◆ Required work:
Convert the lines below into a JSON list of strings, one string per line, skipping any blank lines. Leave the pictures out of the answer.
⁂
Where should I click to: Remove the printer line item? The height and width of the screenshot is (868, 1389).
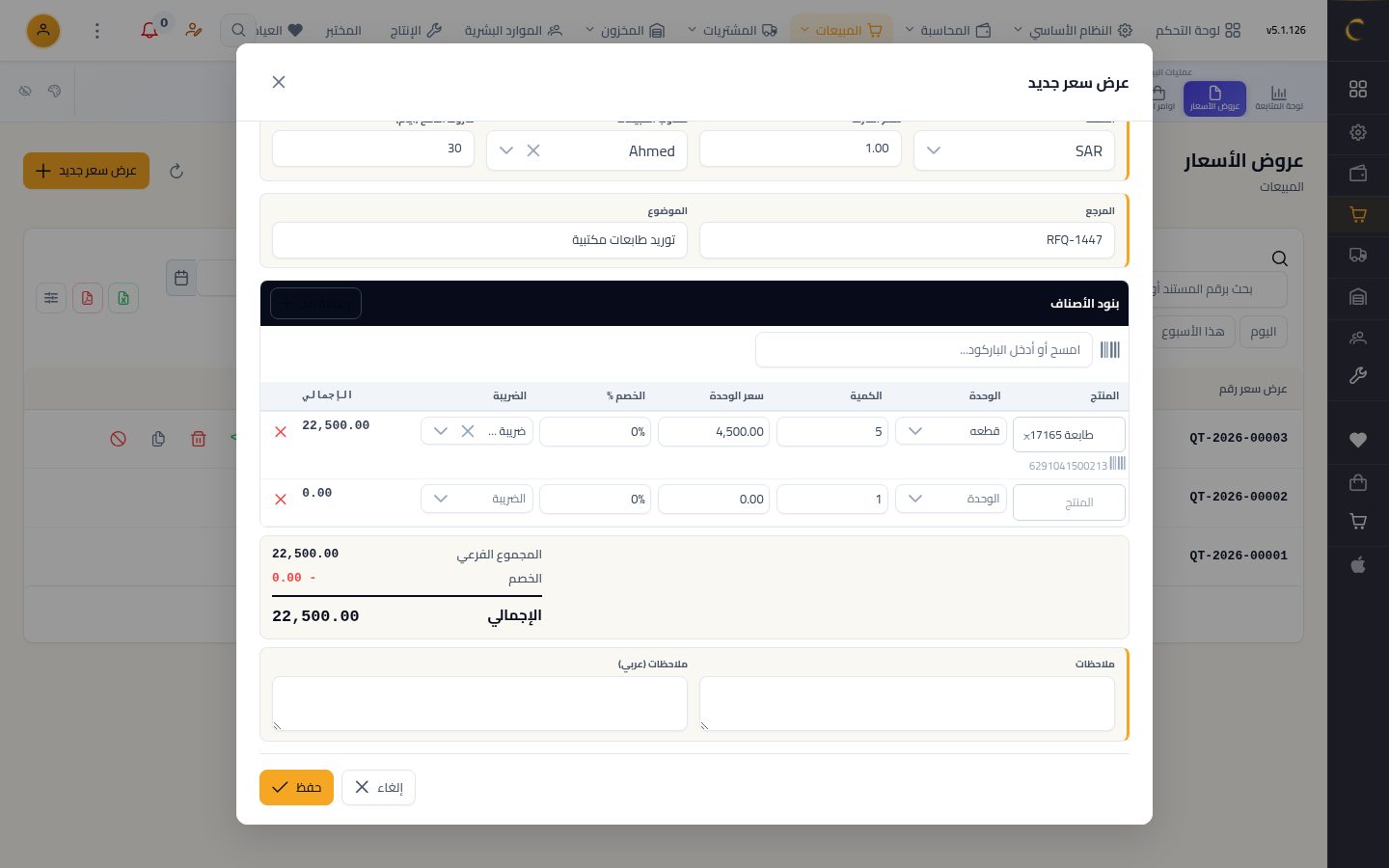pos(281,432)
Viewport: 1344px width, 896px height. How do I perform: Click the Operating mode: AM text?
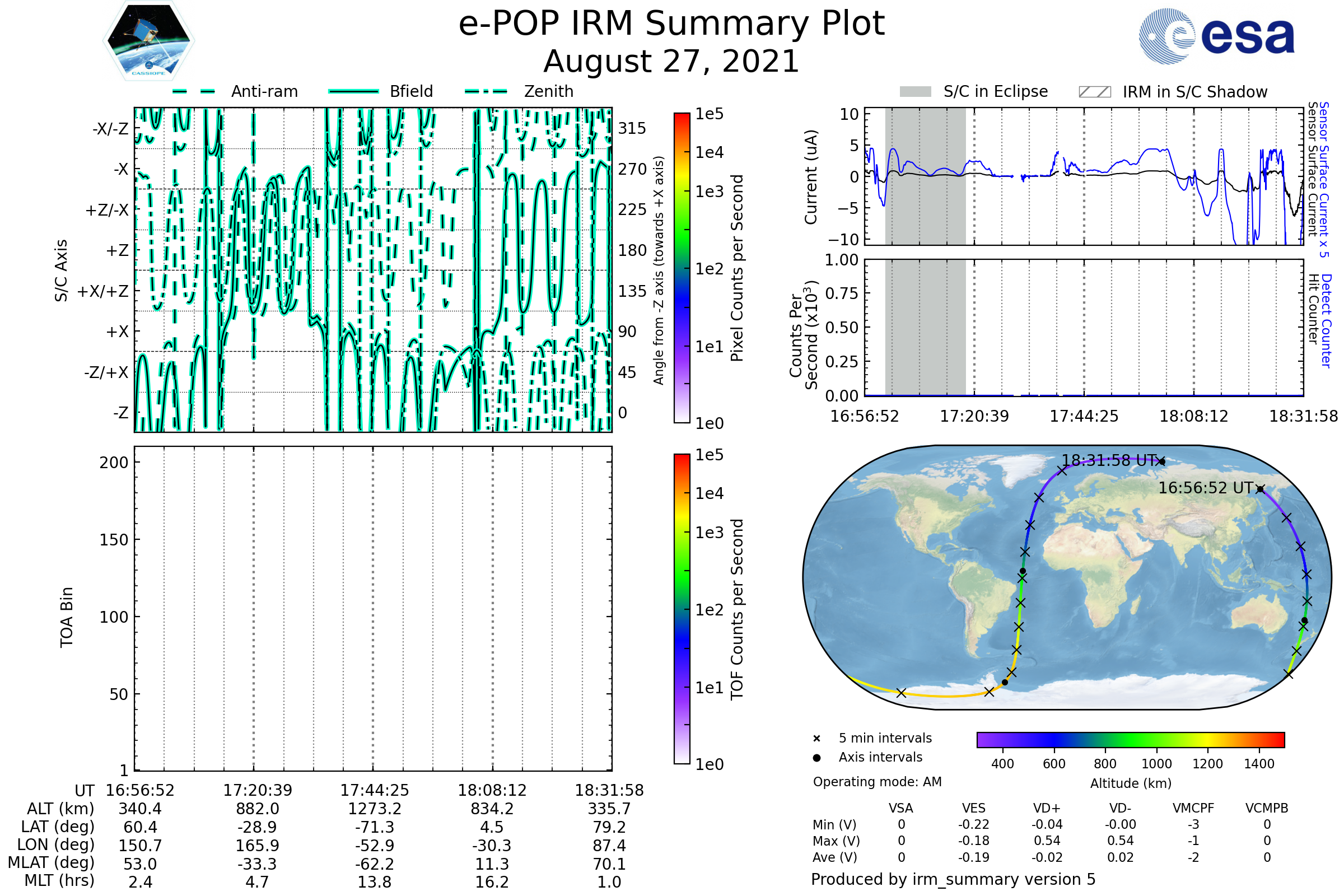(x=877, y=782)
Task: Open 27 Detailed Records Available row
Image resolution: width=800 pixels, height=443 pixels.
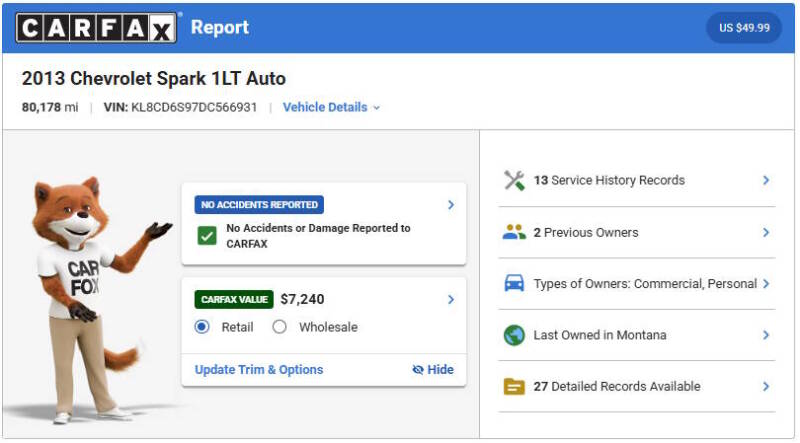Action: 637,386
⁂
◆ Written response:
[
  "Where should I click to: Remove the printer line item? The height and width of the screenshot is (868, 1389).",
  "pos(281,432)",
  "Viewport: 1344px width, 896px height. How do I perform: Click the Operating mode: AM text?",
  "(x=877, y=782)",
  "Task: Open 27 Detailed Records Available row",
  "Image resolution: width=800 pixels, height=443 pixels.",
  "Action: 637,386"
]